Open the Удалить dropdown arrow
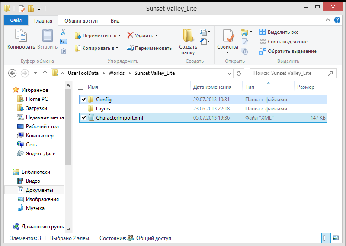Image resolution: width=346 pixels, height=246 pixels. [x=156, y=36]
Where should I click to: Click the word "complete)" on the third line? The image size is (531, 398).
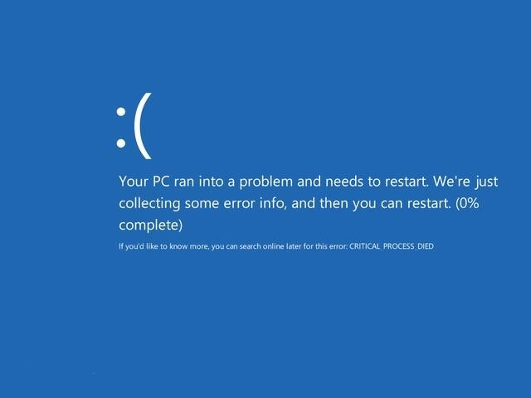click(151, 225)
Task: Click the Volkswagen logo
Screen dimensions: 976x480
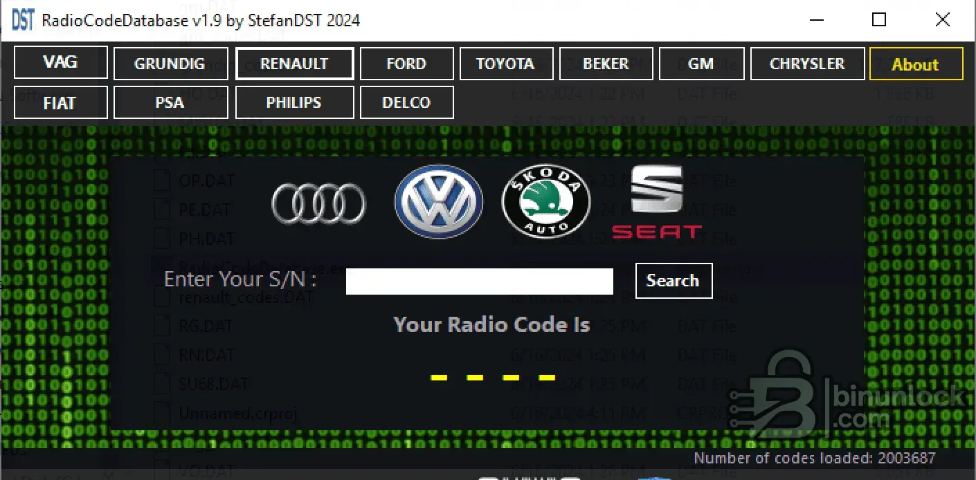Action: point(438,201)
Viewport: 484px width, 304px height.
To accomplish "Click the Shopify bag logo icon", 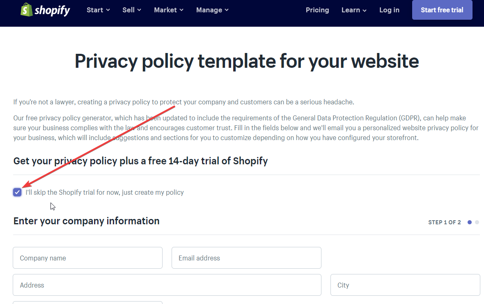I will (x=26, y=9).
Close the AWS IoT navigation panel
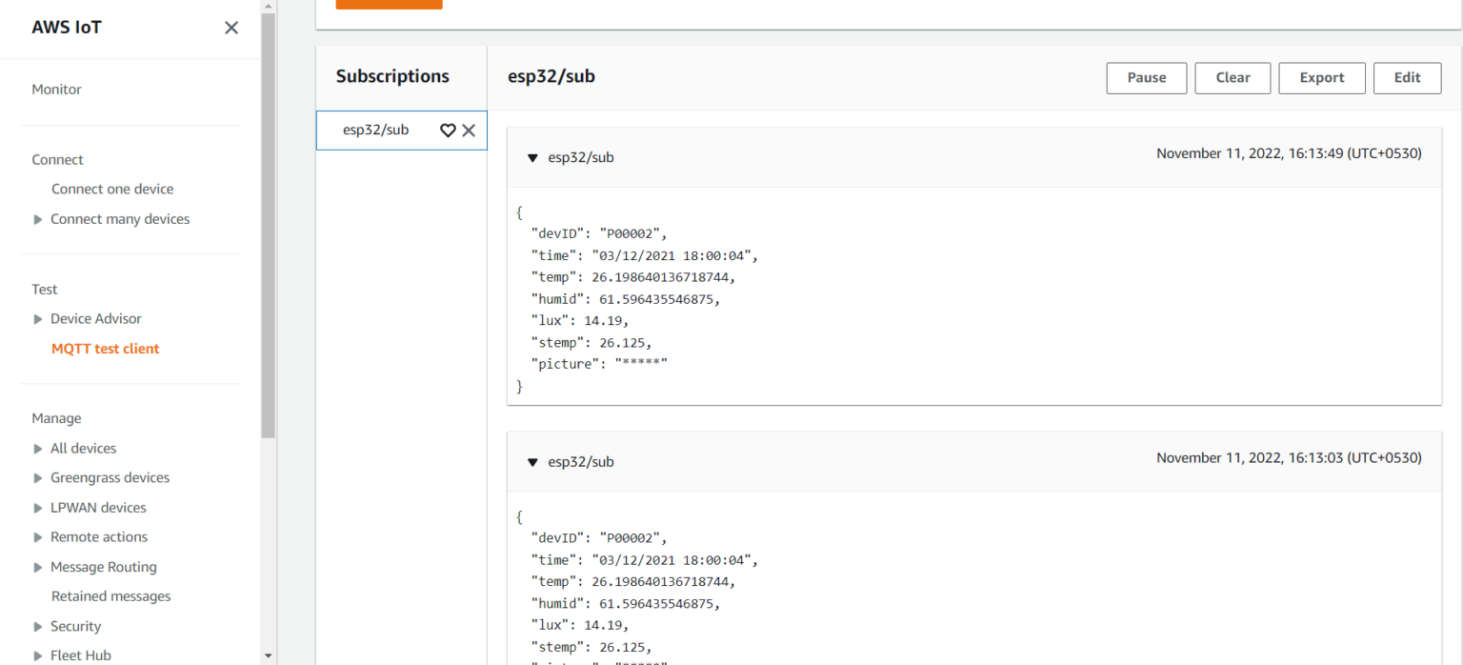This screenshot has width=1463, height=665. (x=230, y=28)

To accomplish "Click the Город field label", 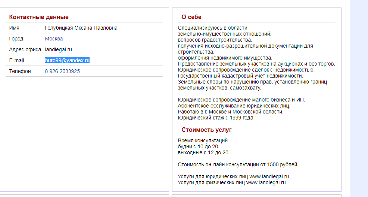I will coord(16,39).
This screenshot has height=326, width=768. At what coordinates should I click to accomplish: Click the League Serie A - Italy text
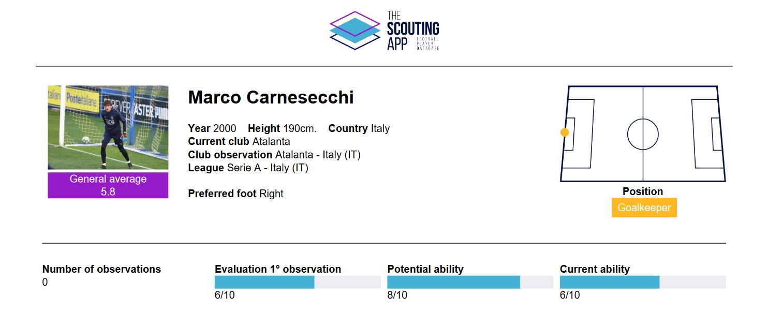coord(248,168)
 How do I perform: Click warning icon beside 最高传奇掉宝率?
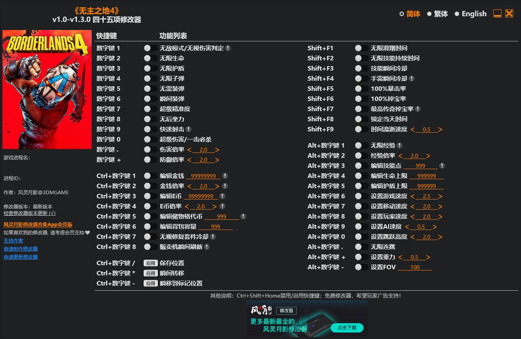[418, 109]
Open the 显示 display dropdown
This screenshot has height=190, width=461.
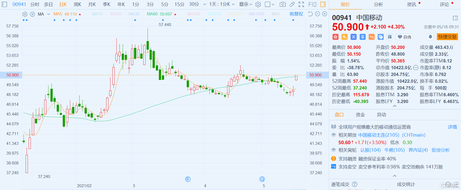coord(245,4)
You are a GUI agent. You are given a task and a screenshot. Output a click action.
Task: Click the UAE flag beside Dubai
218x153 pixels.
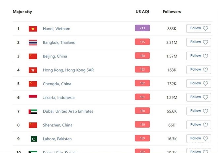pyautogui.click(x=33, y=111)
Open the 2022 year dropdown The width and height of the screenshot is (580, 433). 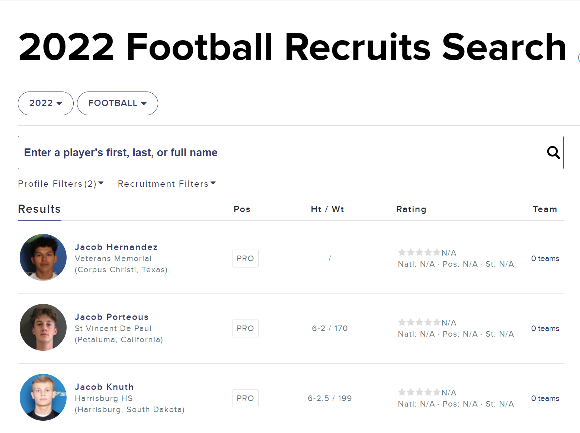pos(45,103)
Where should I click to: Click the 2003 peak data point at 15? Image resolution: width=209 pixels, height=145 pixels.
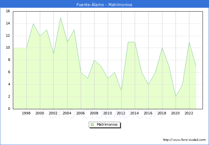[x=60, y=17]
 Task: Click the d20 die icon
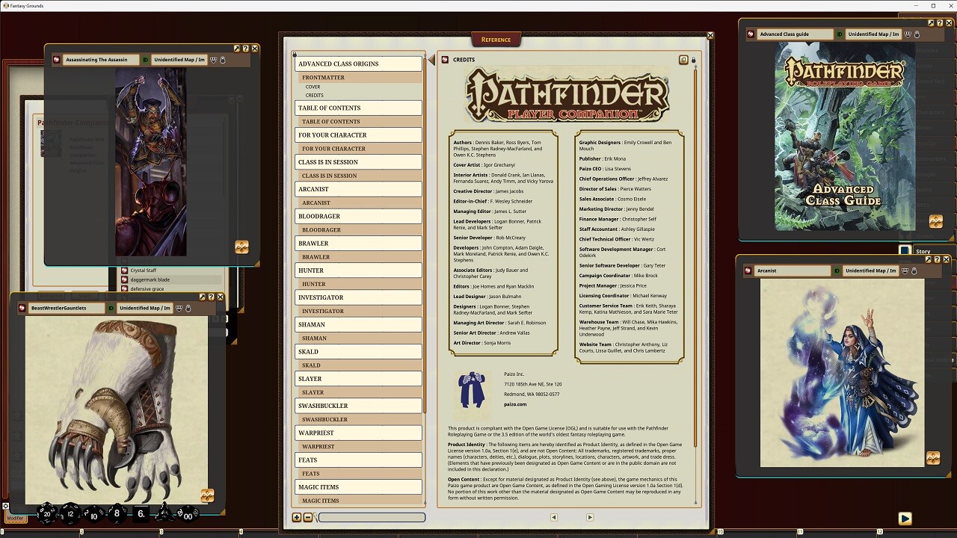[47, 513]

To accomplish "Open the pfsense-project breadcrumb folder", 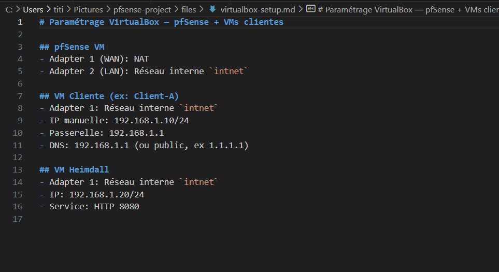I will 142,9.
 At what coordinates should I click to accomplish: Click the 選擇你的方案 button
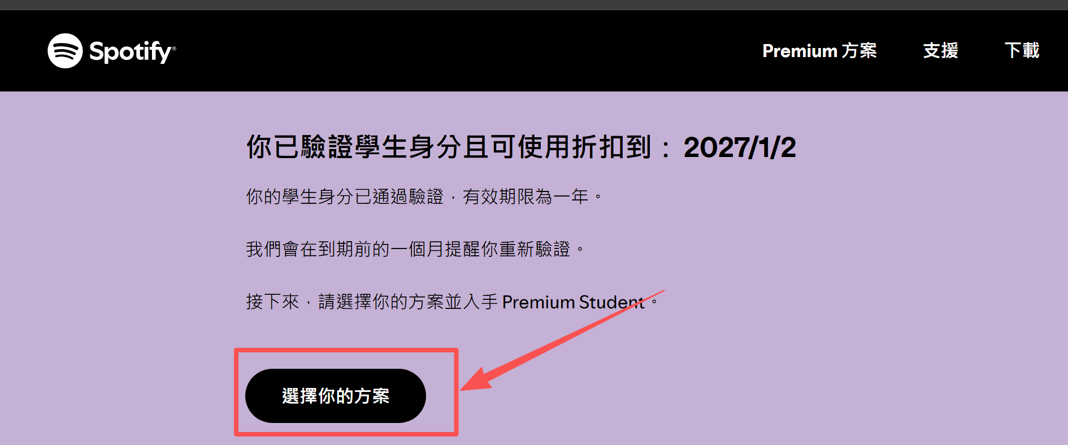pos(336,396)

☆ ☆ ☆ ☆ ☆ ☆ ☆

→ What you need to do
Restate word for word the lines running from the one with "the 選擇你的方案 button" to the end of the entries; pictures are to be left out.

→ Answer
 At what coordinates should I click to accomplish: Click the 選擇你的方案 button
pos(336,396)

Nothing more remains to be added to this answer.